Extract
** START **

Wilde dominoes

Wilde dominoes

I was wondering about Oscar Wilde’s notion of the idea; ‘we are all made up of one-another’? , though I can’t remember the quote exactly there was a thread about it a while back.

  1. Each of us will have a causal chain of people we interact with throughout our lives, this is a limited though very large number.
    We may here think of these people as like dominoes, one affects the other in a line going back to birth.
    Each of us will have such a line or set of meetings with people in our lives, once met, each ‘domino’ [~meeting/person] is no longer required or is ‘used’, and hence falls down.

Eventually there are none left to hit, hence there is no originator.
(i.e. no original personality to take from in order to arrive at the composition; ‘we are all made up of one-another’)

Or

  1. this probably only applies to the first subject taken into consideration or at the beginning of the line.

** END **

To be done
1. Answer these questions about the Wilde dominoes post:
(a) What does the post compare the people we interact with to?
(b) According to the post, what happens to each "domino" once met?
(c) What does the post say there is eventually none of, and what follows from that?
2. Carry on the Wilde dominoes post, starting after its final line.

Given material

** START **

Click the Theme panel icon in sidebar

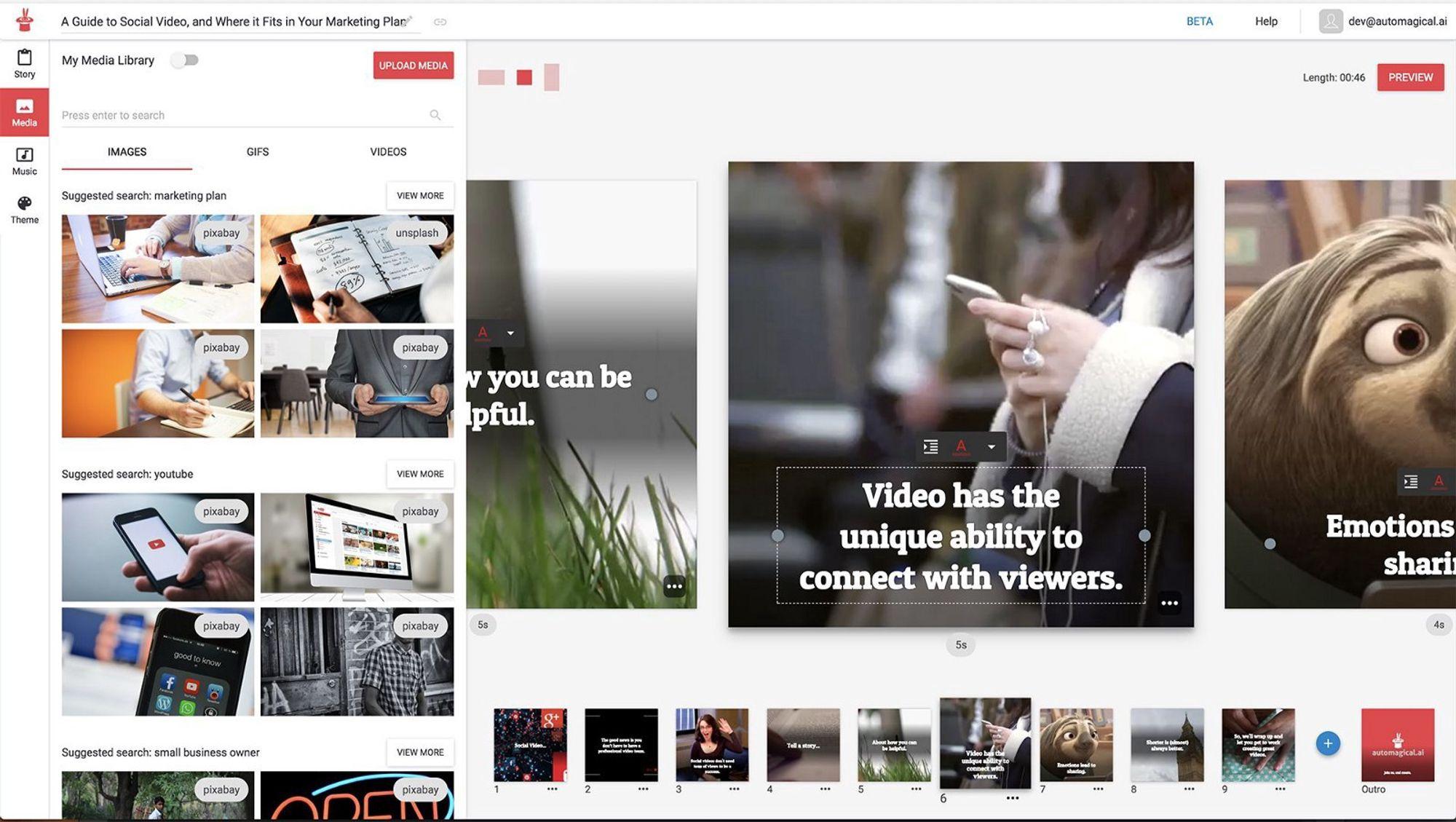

** END **

Results of the tasks
1.
(a) Dominoes, with one affecting the other in a line going back to birth.
(b) It is no longer required or is "used," and hence falls down.
(c) Eventually there are none left to hit, hence there is no originator.

2.
    After that we keep adding people and their lines/dominoes, giving us a progression at a tangent to one another.
    Assumedly; now you have the infinite sets e.g. of ‘tom’, ‘dick’ n ‘harry’ [xyz] or given characters, rather than a linear number set of ordinary integers ~ hence there is an infinite amount of characters to the complete line [set of sets of characters] line [bit of a jump].
    (in a similar way to how with infinite sets we can have the set of red planets, yellow planets, and blue planets for example)
    there is now no end to the line of dominoes collectively, that there remains no originator is thus of no relevance!

Is one of these answers correct?
Does neither answer resolve the issue?
Are both answers correct? [even though contradicting].
Is there a better explanation?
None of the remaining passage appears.